There has not been a constitutional convention since the original in Philadelphia. A 1995 report from the Congressional Research Service discusses the process of calling a convention, as well as the questions and uncertainties surrounding that process. In the 1990s, the issue came up in the context of a balanced budget amendment.

The Daily Caller reports on the"repeal amendment," the subject of an earlier post:

A Tea Party activist is working to get state backing for a constitutional convention to pass a constitutional amendment that would give two-thirds of the states the ability to repeal congressional acts, such as the new health care law.

“It restores a lot of the sovereignty and a lot of the power that the states have lost,” said Marianne Moran, executive director of RepealAmendment.org and *former executive director of Tea Party In Action.

...

However, not all conservative state legislators and Tea Party activists have been quick to endorse this amendment or the call for a constitutional convention.

“This would upset the scheme of federalism that has worked for us over the past couple hundred of years,” Republican Pennsylvania state Rep. Curt Schroder told TheDC. “I’m not unsympathetic to many of their concerns, but I don’t think we should change the balance.”

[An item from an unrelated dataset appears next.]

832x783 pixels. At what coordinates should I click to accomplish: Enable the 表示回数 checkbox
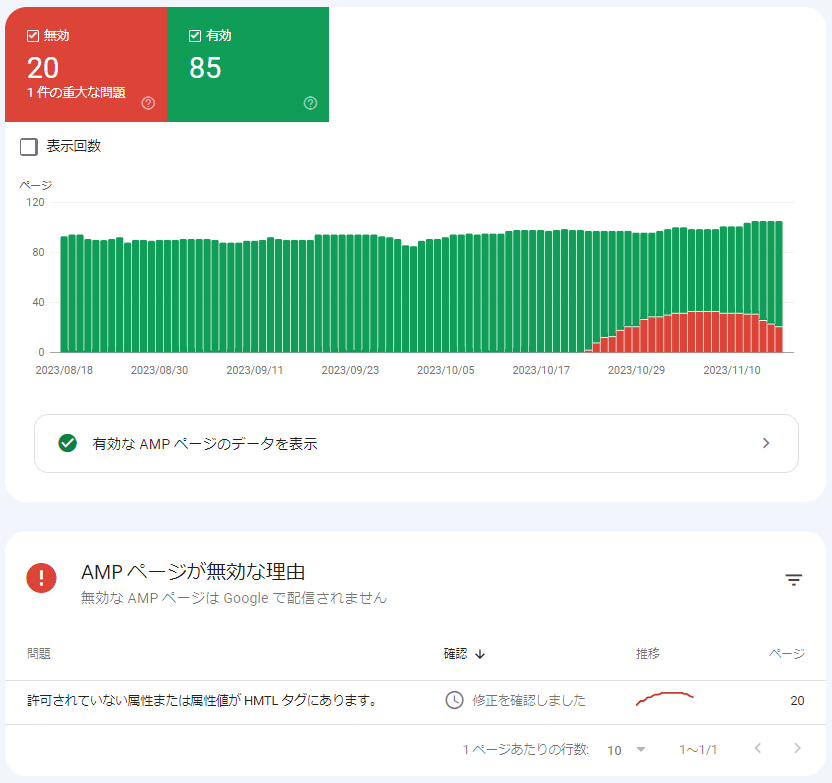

Other conservatives, such as Tea Party Express Chairman Amy Kremer, worry the convention’s scope could become too broad and get out of hand.

“It would be opening Pandora’s box and we do not need that. We have a perfectly strong and viable Constitution,” Kremer said. “We need to work with the perfectly good document upon which our country was founded. We need to find and use other mechanisms to repeal or defund ObamaCare.”

She continued, “I personally cannot speak for everyone within this movement, but I think that most people within the Tea Party movement would agree on this and would not support a constitutional convention.”

Howell defends the idea, saying state could limit the convention’s scope to keep it from turning into a circus.